A "uberização" do trabalho na era tecnológica: precarização ou liberdade?
Enviada em 14/11/2021
Na música “ Música do Trabalho”, a banda Legião Urbana retrata a vida de um trabalhador e de como o trabalho dignifica e nos integra na sociedade. Em busca dessa dignificação e integração, muitas pessoas recorrem ao emprego de motorista de aplicativo, assim, abrindo mão de seus direitos trabalhistas porém recebendo a promessa de uma liberdade que ao decorrer do tempo se mostra falsa.
Em primeiro lugar, deve- se apontar que a relação entre os motoristas e os aplicativos não se caracteriza como a de empregado- empregador mas a de parceria, onde não existe obrigatoriedade no cumprimento de leis trabalhistas. Criada durante a Era Vargas, a Consolidação das Leis Trabalhistas (CLT) é um conjunto de leis que protege e assegura aos trabalhadores direitos como, por exemplo, seguro-desemprego.
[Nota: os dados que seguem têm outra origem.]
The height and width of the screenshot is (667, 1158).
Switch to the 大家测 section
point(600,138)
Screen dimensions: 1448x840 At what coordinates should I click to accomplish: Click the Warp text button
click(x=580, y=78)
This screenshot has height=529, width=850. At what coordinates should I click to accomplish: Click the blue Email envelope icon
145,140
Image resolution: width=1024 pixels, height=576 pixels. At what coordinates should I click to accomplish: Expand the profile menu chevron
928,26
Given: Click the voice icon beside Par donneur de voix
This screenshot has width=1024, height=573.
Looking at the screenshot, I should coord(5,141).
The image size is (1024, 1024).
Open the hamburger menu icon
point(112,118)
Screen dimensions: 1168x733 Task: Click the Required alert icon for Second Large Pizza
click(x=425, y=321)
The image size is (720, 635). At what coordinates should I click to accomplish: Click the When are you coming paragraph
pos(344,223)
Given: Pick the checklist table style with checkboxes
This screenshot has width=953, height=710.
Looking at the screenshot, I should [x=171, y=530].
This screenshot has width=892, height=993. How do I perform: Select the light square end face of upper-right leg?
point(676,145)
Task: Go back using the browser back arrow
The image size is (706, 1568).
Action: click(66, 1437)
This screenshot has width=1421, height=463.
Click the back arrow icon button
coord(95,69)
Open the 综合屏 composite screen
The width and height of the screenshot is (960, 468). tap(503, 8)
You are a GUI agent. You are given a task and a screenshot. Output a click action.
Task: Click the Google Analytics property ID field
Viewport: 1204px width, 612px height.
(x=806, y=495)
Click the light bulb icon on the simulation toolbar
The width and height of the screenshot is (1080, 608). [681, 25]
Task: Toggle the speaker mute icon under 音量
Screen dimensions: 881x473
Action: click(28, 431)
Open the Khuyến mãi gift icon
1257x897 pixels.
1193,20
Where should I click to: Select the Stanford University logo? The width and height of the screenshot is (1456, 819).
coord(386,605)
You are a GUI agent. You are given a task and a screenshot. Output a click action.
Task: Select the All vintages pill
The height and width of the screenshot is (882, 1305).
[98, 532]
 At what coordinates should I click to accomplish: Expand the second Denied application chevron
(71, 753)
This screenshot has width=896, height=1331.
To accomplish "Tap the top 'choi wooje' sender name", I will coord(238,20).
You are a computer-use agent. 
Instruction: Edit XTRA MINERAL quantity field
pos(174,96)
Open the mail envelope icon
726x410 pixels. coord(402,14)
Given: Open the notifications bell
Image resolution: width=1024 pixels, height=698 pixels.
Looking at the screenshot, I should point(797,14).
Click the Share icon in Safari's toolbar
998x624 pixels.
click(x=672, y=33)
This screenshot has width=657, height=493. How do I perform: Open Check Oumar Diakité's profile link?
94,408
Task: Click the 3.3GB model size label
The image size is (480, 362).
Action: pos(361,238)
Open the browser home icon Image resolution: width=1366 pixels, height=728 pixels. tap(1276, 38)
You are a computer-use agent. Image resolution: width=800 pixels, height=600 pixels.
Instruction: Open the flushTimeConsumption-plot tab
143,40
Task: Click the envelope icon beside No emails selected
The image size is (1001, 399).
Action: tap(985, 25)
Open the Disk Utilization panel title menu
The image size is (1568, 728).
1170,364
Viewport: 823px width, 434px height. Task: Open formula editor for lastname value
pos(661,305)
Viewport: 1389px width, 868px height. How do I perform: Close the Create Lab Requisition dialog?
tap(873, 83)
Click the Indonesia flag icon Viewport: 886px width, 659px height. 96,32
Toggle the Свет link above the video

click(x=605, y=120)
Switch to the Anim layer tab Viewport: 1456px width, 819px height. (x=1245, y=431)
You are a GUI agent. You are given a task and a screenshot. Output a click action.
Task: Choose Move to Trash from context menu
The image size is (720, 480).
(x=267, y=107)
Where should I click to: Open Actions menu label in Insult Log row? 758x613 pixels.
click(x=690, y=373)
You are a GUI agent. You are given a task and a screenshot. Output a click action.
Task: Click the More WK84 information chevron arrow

No entanto, em decorrência da relação de parceria supracitada, os motoristas estão isentos desses benefícios de maneira que, caso sofram danos físicos ou materiais, não receberão nenhum auxílio da empresa na qual é vinculado.
Ademais, merece ser destacado de como o conceito de liberdade é vendido aos motoristas de maneira errônea, visto que, apesar de poderem controlar a hora e o dia em que trabalham, os mesmos não podem controlar o valor da corrida, assim o mesmo ficando sobre responsabilidade da empresa, além disso correm os riscos de serem banidos caso não consigam cumprir com o número máximo de avaliações.
Desse modo, faz- se necessário que o governo proponha soluções que sejam capazes de proteger e assegurar direitos aos motoristas. É importante que o Ministério do Trabalho, juntamente, do Poder Legislativo crie um conjunto de leis trabalhistas voltadas aos motoristas, onde através delas, seja estipulado um salário mínimo que deve ser pago independentemente das horas e dias trabalhados e que obrigue a empresa prestar assistência aos trabalhadores em casos de acidentes ou imprevistos. Dessa forma, o Brasil conseguirá diminuir a precarização e insegurança gerada por essa atividade.